Hukuk devleti ilkesinin gerçekleştirilebilmesi sadece idarenin hukuka dayalı işlem tesisine bağlı değildir; hukuk devleti ilkesinin tam olarak gerçekleştirilebilmesi için aynı zamanda idarenin etkinliklerinin de denetlenmesi gerekmektedir. Genel olarak yargı denetiminin, hukuka ve ihtiyaca uygunluk (yerindelik denetimi) olarak iki dala ayrıldığı görülmektedir. Bu ayrımla beraber, idarenin denetimi için farklı sistemler mevcut olsa da Türk yargı sistemine göre idari işlemler İdari Yargılama Mahkemeleri’nde denetlenmektedir. İdarenin bağlı yetkiye dayanarak gerçekleştirdiği işlemler için, yargı denetiminin mevcut olduğu mutlak olarak kabul edilse de takdir yetkisi çerçevesinde gerçekleştirdiği işlemler için yargısal denetimin varlığı belirsizdir.

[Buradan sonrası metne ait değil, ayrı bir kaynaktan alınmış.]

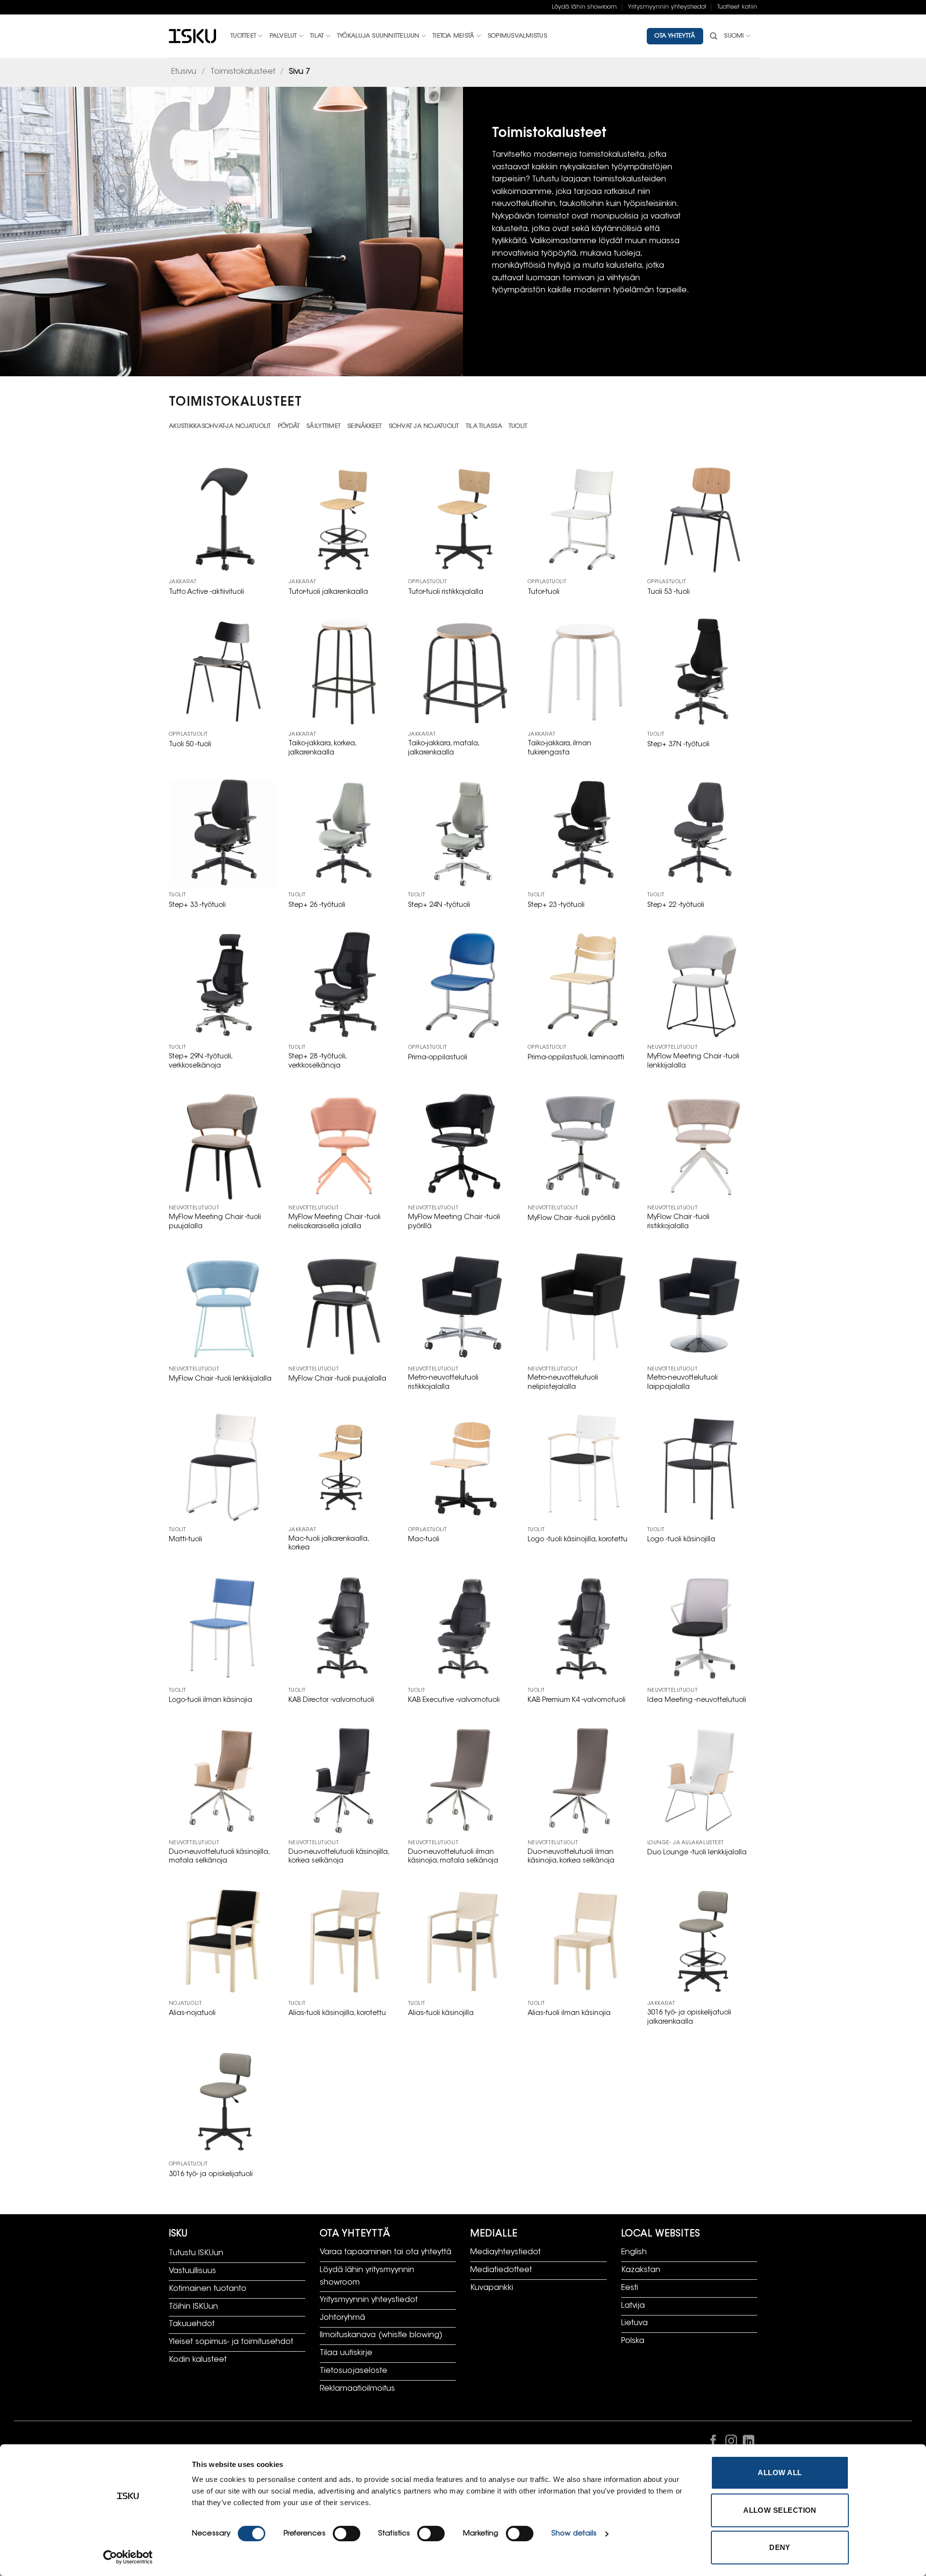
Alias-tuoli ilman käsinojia (569, 2013)
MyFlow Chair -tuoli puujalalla (337, 1379)
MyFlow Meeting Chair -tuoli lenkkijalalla (693, 1061)
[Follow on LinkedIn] (748, 2443)
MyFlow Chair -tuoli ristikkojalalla (678, 1222)
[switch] (346, 2533)
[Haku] (713, 36)
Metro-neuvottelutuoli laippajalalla (682, 1382)
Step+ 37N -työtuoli (678, 744)
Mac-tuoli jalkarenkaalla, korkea (328, 1543)
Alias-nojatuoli (192, 2013)
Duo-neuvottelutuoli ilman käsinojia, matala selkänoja (453, 1857)
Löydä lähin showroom (584, 7)
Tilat (317, 36)
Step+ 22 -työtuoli (675, 905)
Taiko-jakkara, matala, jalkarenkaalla (443, 748)
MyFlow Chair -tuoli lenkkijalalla (220, 1379)
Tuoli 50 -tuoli (190, 744)
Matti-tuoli (185, 1539)
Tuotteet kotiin (737, 7)
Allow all (780, 2472)
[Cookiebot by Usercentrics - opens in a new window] (128, 2557)
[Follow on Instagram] (730, 2443)
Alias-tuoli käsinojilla (441, 2013)
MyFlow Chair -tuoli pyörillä (571, 1218)
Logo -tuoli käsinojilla (681, 1539)
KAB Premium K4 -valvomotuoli (577, 1700)
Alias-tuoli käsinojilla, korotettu (337, 2013)
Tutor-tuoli (543, 592)
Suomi (734, 36)
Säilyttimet (323, 426)
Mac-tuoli (423, 1539)
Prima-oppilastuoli (437, 1057)
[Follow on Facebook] (713, 2443)
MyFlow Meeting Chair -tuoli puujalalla (215, 1222)
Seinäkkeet (364, 426)
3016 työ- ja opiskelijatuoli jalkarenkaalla (689, 2017)
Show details (574, 2533)
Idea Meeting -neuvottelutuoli (696, 1700)
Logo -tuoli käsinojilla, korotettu (577, 1539)
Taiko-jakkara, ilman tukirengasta (559, 748)
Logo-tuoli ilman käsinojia (210, 1700)
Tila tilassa (484, 426)
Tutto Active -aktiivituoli (206, 592)
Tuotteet (243, 36)
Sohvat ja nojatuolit (424, 426)
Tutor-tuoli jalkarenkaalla (328, 592)
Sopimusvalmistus (517, 36)
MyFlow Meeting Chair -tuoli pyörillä (454, 1222)
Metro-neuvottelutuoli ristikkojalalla (443, 1382)
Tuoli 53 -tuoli (668, 592)
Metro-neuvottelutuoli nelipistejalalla (563, 1382)
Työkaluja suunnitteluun (378, 36)
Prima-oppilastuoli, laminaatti (576, 1057)
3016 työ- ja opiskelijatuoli (211, 2174)
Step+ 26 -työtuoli (316, 905)
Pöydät (289, 426)
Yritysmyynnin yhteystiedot (667, 7)
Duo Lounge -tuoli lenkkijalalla (697, 1852)
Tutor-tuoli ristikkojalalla (445, 592)
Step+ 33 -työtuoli (197, 905)
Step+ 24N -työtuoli (439, 905)
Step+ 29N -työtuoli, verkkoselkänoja (200, 1061)
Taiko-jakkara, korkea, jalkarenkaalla (322, 748)
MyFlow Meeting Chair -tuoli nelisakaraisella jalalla (334, 1222)
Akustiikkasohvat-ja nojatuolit (220, 426)
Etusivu (183, 72)
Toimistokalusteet (242, 72)
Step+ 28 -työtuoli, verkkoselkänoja (317, 1061)
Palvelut (283, 36)
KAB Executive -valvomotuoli (454, 1700)
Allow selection (780, 2510)
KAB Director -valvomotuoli (331, 1700)
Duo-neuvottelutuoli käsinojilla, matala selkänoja (219, 1857)
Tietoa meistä (453, 36)
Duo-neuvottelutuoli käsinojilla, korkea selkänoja (338, 1857)
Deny (779, 2547)
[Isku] (192, 36)
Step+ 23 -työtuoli (556, 905)
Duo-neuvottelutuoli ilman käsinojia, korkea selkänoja (571, 1857)
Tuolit (518, 426)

Mevcut olan belirsizliği Anayasa’nın 125. maddesinde bulunan “İdarenin her türlü eylem ve işlemlerine karşı yargı yolu açıktır.” şeklindeki hükme bakarak çözümlemek en doğrusudur. Bu madde hükmünün lafzını göz önünde bulundurduğumuzda, her türlü kelimesinden; yargı denetiminin idarenin, takdir yetkisini kullanarak gerçekleştirdiği eylemleri de kapsadığını söyleyebilmekteyiz. Ancak bu denetimin içeriği, hukuka uygunluk denetimiyle sınırlıdır. Hukuka uygunluk denetimi yapılırken sadece kanuna uygunluk değil; tüzüklere, yönetmeliklere, tali mevzuata, yazılı olmayan hukukun genel ilkelerine uygunluk da denetlenmektedir. Ayrıca bu denetim yapılırken, idarenin takdir yetkisini kaldıracak kararlar vermemeye ve yerindelik denetiminin alanına girmemeye de dikkat edilmelidir. Bahsedilen durum 2577 sayılı İdari Yargılama Usulü Kanunu m.2’de, “…İdari yargı yetkisi, idari eylem ve işlemlerin hukuka uygunluğunun denetimi ile sınırlıdır. İdari mahkemeler; yerindelik denetimi yapamazlar, yürütme görevinin kanunlarda ve Cumhurbaşkanlığı kararnamelerinde gösterilen şekil ve esaslara uygun olarak yerine getirilmesini kısıtlayacak, idari eylem ve işlem niteliğinde veya idarenin takdir yetkisini kaldıracak biçimde yargı kararı veremezler…” olarak ifade edilmektedir.